§ Consegna
Prosegui il testo sull'abside e sul Cristo Pantocràtor, riprendendo subito dopo la sua ultima frase.

§ Estratto della pagina

»»

Tutta la storia della salvezza (l'opera dei discepoli e il cammino della chiesa che celebra il mistero di Cristo) è ricapitolata in Lui e definitivamente realizzata dalla presenza e dalla benedizione del Cristo Pantocràtor che, da sempre è l'immagine del Cristo creatore e redentore. Tale ricapitolazione è raffigurata con dei tratti mosaicali che rappresentano il collegamento tra le scene sopracitate dell'Antico e del Nuovo Testamento, ma anche tutto il creato, fino a formare le linee di un grande calice che racchiude il Cristo benedicente.
Da sempre nell'architettura sacra l'abside rappresenta il grembo del Padre e l'altare è Cristo, che è nel seno del Padre. Ecco perchè l'abside e l'altare rappresentano il punto di convergenza di tutta l'aula liturgica: tutti guardano a Lui. L'unità tra il Cristo Pantocràtor e l'altare dice anche questo guardare a Lui: tutti, nella liturgia, siamo suoi commensali, partecipi in pienezza della sua benedizione che ci ricapitola in Lui. Lo sappiamo bene, in ogni eucarestia avviene una "doppia transustanziazione": del pane nel Corpo di Cristo, e di noi in Lui. Nella celebrazione della Santa Messa noi ci cibiamo del suo Corpo e noi siamo costituiti Suo Corpo nella piena comunione con Lui e tra di noi.

««

§ Voci
»»

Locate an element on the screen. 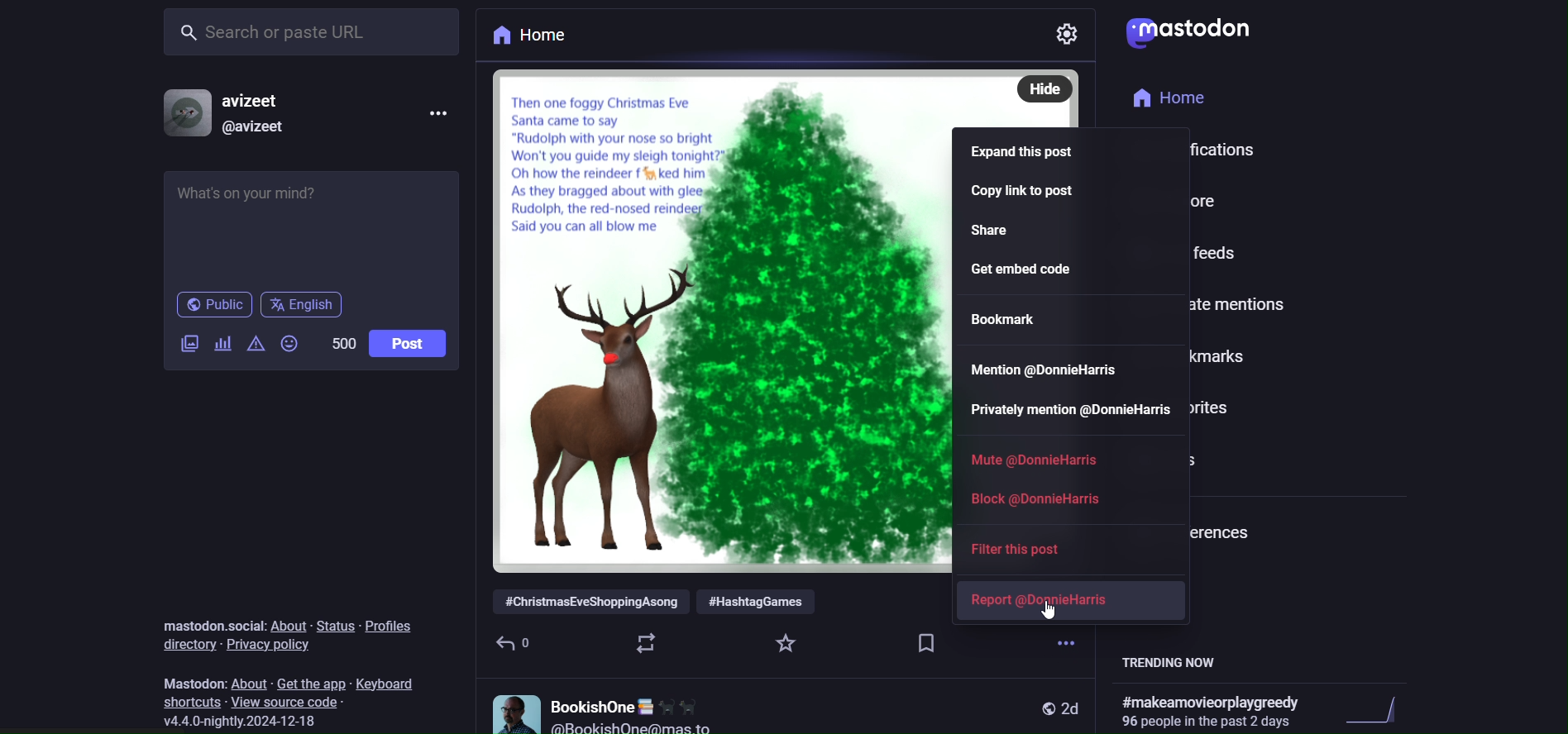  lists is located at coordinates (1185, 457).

««
»»

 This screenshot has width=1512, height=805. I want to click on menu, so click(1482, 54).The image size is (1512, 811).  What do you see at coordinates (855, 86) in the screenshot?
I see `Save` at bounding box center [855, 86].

««

§ Risposta
Non possiamo far altro che ringraziare il p. Marko per questo capolavoro d'arte sacra che ha riempito di significato lo spazio della preghiera dei frati del Collegio, rendendolo anch'esso uno spazio formativo: nella liturgia avviene la nostra formazione più vera, e anche l'arte ci aiuta in questo crescere nella comunione-liberazione in Cristo Salvatore, del quale siamo chiamati a portare testimonianza in ogni continente.